● TEXT SECTION
━━━━━━━━━━━━━━━━━━━━
Do and colleagues1 have evaluated the effectiveness of the Eat Less Salt intervention in a Vietnamese population, collecting spot urine samples for estimation of 24‐hour sodium excretion before and after informed reduction of sodium intake.
It is well‐known that hypertension has important implications both on the expense of health and on the future risk of illness. A major factor involved in hypertension is salt intake associated with genetic predisposing factors. Increased dietary sodium intake is a modifiable risk factor for cardiovascular disease. The monitoring of population sodium intake is a key part of any salt reduction intervention. However, the extent and methods used for assessment of sodium intake in Southeast Asia is currently unclear.2 Dietary data suggest that sodium intake in most Southeast Asian countries exceeded the World Health Organization recommendation of 2 g/d,3 and even healthy patients have frequently lower renin values compared with those in western countries, as a result of different sodium intake. The greatest proportion of dietary sodium comes from salt added in home cooking, soy sauce, and commercially processed foods.4 The results of the study by Do and colleagues1 show a correlation between reduced sodium intake and sodium excretion using spot urine samples. Moreover, they demonstrated that a community‐based intervention on salt reduction behavior can reduce the risk related to high sodium intake.
Collection of 24‐hour urine is widely considered the best method for assessment of sodium intake.5 It is known that about 90% of ingested sodium is excreted in the urine in 24 hours. The remaining 10% is excreted through sweat and feces, which could play an important role in situations of hot climates, increased physical activity, diarrhea, and vomiting. Assessment of completeness of 24‐hour urine collection is more precise measuring urinary creatinine or administering para‐aminobenzoic acid.6 This latter method may be challenging for patients because it requires administration several times during the 24‐hour collection.
Recently, many authors have tried to demonstrate that 24‐hour sodium excretion can be estimated using spot urine samples, which are easily collected and cannot account for inaccuracy of collection and losses.7 Sodium concentration in spot urine represents the sodium intake in the short period preceding the collection; for that reason, the sodium excretion can vary during the day depending on sodium intake. Spot urine samples, however, have increased individual variability depending not only on sodium ingestion in the previous hours but also water ingestion and regulation of hormonal and nonhormonal factors involved in sodium concentration. The determination should be standardized by collecting urine samples at the same period of the day to compare the excretion in the same patient.
━━━━━━━━━━━━━━━━━━━━
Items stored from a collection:
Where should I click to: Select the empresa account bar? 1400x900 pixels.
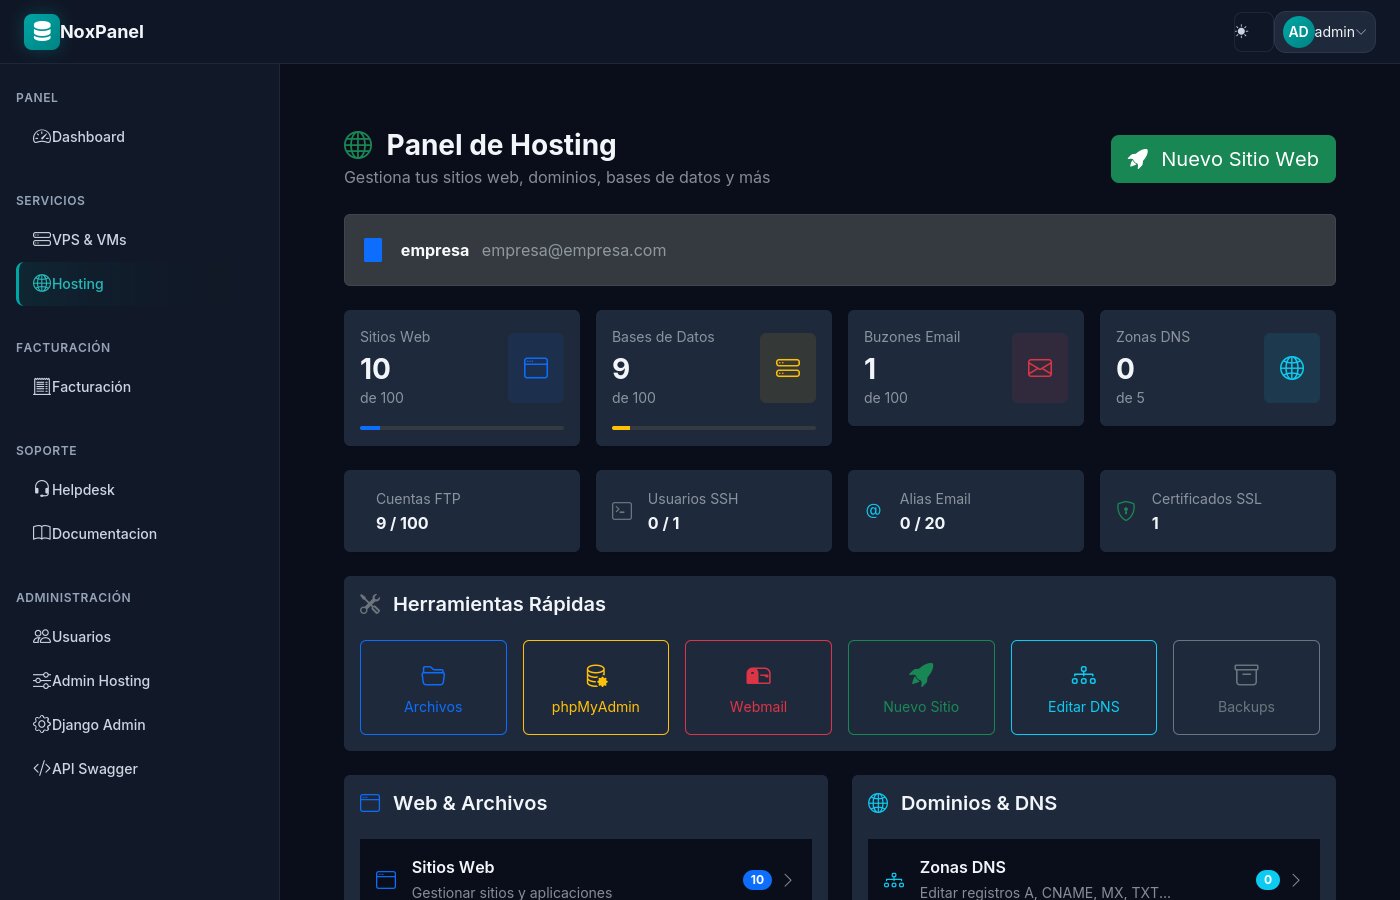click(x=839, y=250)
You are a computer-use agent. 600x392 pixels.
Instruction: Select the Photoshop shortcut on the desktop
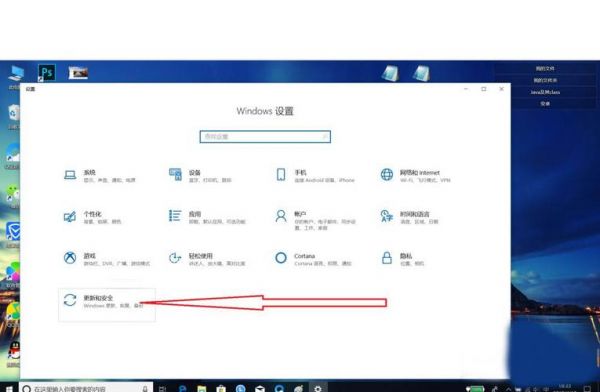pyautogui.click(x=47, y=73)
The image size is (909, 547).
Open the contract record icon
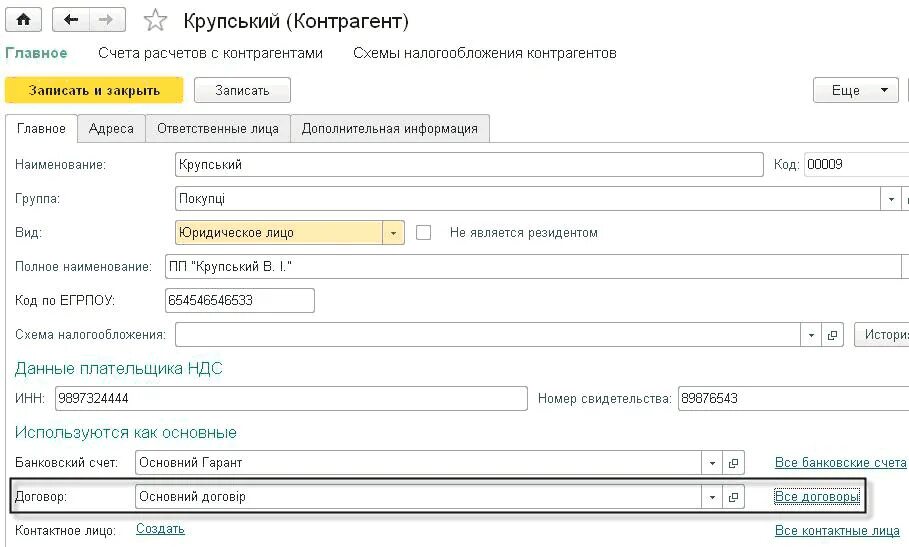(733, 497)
━━━━━━━━━━━━━━━━━━━━
● PROBLEMS TO SOLVE
A) List the situations that the text on sodium intake assessment names as ones where sodium lost through sweat and feces could play an important role.
B) Carry on the text on estimating sodium intake from urine, starting after its last sentence.
The items have nothing to do with any of this.

● TASK RESULTS
A) Hot climates, increased physical activity, diarrhea, vomiting

B)
The estimation of sodium intake from measurement of sodium excretion is feasible in the general population, in particular in studies aimed to investigate a sample of patients before and after a dietetic intervention, considering that all the factors involved in the sodium regulation do not change over a short period of time.
In hypertensive patients, the estimation of sodium intake from spot urine could be misleading and should be associated with the measurement of plasma renin and aldosterone, plasma, and urinary osmolality to exclude plasma dilution caused by increased water intake or treatments that change sodium excretion. It is also known that renin and aldosterone are dependent on the standing or lying position and therefore these factors should also be considered.
Homeostatic Equilibrium of Sodium and Water
The excretion of sodium and potassium is related to several factors that are involved in keeping sodium and potassium concentration normal in serum, tissues, and urine.
The most important regulators of this homeostatic equilibrium are salt/water intake and excretion and related hormonal regulators such as renin‐angiotensin‐aldosterone system (RAAS), estrogens, cortisol, vitamin D, progesterone, and antidiuretic hormones. A physiological assessment of these factors is associated with their normality, while any change results in compensation by one or more regulators. When the compensation is not more efficient, a state of disease will appear.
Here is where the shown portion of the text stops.